• He had always watched the world through sleepy looking, half lidded eyes, and his attitude gave people the impression he was so lazy, he didn’t care about others. This couldn’t be farther than the truth, he was rather on the lazier side, but he did care. Sometimes he wondered, maybe if he didn’t care so much, maybe he would still be alive. His lazy attitude also gave people the impression that he didn’t have much emotion unless you woke him up. Again, false. He cared, but right now, more than anything, he was annoyed. Annoyed at their leader, at the reaper, who should do some work, and most of to that stupid father of his girlfriend, the direct cause of his current situation. It was stupid, why he died, he thought as he leaned back in a chair in one of the parlors in this place, it was his fault, but, the dad didn’t have to fly off the hook at it. He frowned, okay, maybe he did, and after all, most parents would. Carefully vacating his seat, Cho made his way to his room, avoiding the places Aku liked to ambush him.

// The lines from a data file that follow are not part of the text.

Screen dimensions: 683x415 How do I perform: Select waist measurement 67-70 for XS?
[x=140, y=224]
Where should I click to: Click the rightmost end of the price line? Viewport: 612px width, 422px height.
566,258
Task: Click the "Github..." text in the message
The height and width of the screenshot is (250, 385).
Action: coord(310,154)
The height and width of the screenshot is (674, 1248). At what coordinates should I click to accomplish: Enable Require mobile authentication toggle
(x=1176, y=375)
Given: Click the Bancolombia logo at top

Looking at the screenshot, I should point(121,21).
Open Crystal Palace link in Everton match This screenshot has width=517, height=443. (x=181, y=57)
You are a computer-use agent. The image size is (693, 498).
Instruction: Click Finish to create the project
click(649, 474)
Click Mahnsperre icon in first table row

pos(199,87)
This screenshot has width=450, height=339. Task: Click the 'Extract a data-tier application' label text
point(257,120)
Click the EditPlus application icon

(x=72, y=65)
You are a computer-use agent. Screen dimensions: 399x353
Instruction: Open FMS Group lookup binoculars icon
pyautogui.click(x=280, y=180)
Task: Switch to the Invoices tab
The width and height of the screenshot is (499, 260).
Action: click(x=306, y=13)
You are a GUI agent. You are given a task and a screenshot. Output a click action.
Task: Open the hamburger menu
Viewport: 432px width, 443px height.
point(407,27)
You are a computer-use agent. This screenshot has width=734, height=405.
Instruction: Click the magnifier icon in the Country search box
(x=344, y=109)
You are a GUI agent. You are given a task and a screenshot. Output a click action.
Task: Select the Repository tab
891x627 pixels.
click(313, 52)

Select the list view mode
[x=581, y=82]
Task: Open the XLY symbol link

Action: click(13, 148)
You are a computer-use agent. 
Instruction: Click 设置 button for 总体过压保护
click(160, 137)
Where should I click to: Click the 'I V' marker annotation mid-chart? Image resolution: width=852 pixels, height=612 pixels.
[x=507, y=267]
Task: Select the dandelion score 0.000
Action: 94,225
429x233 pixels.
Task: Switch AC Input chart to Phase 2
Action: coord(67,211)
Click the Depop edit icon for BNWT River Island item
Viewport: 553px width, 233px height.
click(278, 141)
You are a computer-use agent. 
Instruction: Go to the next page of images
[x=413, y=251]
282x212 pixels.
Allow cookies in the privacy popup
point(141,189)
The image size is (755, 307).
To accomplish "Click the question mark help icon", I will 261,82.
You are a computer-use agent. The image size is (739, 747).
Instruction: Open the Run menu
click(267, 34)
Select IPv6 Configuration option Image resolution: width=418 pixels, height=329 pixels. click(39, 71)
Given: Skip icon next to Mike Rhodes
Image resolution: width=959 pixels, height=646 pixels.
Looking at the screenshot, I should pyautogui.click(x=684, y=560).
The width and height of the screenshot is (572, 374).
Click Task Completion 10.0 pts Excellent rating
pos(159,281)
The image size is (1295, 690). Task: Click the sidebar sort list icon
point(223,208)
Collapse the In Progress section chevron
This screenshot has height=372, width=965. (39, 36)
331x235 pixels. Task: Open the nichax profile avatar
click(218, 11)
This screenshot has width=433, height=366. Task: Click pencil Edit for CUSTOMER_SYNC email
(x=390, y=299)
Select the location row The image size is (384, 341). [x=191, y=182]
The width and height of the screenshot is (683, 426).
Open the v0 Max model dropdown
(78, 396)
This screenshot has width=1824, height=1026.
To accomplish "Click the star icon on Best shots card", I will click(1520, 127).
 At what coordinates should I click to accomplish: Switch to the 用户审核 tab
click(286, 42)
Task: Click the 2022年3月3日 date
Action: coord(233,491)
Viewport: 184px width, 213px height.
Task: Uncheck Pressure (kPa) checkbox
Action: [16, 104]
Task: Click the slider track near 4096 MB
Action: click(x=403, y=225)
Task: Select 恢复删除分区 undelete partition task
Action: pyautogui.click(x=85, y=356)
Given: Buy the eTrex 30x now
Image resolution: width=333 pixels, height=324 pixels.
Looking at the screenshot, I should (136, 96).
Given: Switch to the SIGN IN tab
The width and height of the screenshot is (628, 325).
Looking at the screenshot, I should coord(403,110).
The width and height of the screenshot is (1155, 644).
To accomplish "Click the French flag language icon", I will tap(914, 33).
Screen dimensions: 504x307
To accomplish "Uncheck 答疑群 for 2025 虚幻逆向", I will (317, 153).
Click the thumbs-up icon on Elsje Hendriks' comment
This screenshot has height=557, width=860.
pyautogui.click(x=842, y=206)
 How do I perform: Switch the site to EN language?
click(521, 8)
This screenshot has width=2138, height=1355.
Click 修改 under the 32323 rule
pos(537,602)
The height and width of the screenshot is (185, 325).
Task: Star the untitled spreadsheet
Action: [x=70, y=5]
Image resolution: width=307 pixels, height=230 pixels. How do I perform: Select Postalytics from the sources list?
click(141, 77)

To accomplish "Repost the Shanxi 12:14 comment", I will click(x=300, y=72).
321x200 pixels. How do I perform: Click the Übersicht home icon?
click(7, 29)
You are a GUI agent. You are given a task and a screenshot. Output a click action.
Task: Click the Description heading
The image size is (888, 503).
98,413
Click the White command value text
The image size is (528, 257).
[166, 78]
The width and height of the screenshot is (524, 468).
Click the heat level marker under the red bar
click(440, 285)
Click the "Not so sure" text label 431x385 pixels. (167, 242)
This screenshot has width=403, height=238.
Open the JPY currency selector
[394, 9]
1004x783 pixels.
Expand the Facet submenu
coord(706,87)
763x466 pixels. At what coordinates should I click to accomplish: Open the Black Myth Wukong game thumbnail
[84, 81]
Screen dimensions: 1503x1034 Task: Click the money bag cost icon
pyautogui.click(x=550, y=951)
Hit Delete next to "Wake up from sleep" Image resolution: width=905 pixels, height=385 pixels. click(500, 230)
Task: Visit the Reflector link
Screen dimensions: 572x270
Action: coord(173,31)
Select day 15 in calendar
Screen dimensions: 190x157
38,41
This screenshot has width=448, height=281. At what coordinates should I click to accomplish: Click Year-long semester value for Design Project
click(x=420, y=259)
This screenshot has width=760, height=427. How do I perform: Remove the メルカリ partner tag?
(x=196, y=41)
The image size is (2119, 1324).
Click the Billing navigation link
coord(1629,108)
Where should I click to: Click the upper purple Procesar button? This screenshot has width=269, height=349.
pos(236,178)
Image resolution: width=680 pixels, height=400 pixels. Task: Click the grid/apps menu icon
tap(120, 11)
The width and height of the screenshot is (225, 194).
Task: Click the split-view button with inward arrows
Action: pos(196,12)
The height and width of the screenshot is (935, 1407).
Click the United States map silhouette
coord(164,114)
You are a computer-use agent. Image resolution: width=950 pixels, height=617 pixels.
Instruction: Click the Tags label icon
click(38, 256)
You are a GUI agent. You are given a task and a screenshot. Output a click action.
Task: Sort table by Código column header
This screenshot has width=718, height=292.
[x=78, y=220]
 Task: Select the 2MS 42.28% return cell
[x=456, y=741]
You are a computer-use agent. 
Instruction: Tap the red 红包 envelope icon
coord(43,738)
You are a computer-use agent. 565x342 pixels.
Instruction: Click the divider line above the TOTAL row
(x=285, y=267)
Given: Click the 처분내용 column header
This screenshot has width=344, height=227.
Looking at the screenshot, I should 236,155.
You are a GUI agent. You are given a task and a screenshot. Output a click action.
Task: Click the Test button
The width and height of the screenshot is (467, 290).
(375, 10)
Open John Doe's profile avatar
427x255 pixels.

He didn’t feel like being her punching bag.
    Opening his door, coming in and shutting it behind him, he slumped against the hard wood, sliding down it until he sat on the floor. His hand in the floor beside clenched into a fist, the water in its various containers around his room shook violently, the liquid rolling into miniature tidal waves. Again, he thought about his death, for the 67th or so time. He had let himself into his girl friend’s house, his blond hair hanging in his almost wavy style, barely touching his shoulders, blue eyes downcast of the news that he knew would not be greeted with enthusiasm. None at all. Walking through the quiet house until he reached the kitchen in the back, that was where her father had told to meet him, right?
    That was when he had been struck from behind. It hadn’t rendered him unconscious, but he could feel blood slowly running down the back of his head. Stumbling, he turned around to face her father, who was red faced and angry as hell, screaming about the exact problem at hand. “You got my daughter F**** pregnant?! My baby?! I thought you were good for her! I was wrong! No, you cannot have her! No, no, no, no…” He threw away the crowbar he had been using and grabbed at Cho’s neck. Attempting to side step, he bumped into the sink, which was full of boiling water for some unknown reason. His hand brushed into it for a second, which gave the deranged parent a moment to act. His hands closed around Cho’s throat, and he forced him down under the hot water behind him. Crushing around his neck, and burning everywhere else, Cho slowly suffocated.
    Suddenly brought back to reality, he realized a glass of water had spilled. Carefully picking up the glass shards, he mopped up the water, still lost in thought. After he was done with his task, he lay back in his bed, not bothering to turn on the lights. In the dark, he drifted back into the past.
    On his first assignment as a death replacement, he had been sent to the funeral of the exact same man who had killed him. Cho had been tempted to refuse to collect him, to let the soul wander in limbo for all eternity… but he didn’t. He sent him on to where ever he was supposed to go. He saw the daughter, his girlfriend; face set resolutely into a hard mask, staring at the ground. He knew she couldn’t see him, but he came up behind her to give her a hug, like he used to do. He noticed some paper crunched in her hand. Abortion papers, they were dated some time ago. The father had signed it. No wonder she lost all love for him. Cho gave her hug anyway.
    His eye’s opened with a snap. Someone had turned on the light, and left a glass of iced tea on the nightstand. He shook his head, to chase away the sad images of the world now without him. God, some times he wondered if it was possible to commit suicide here.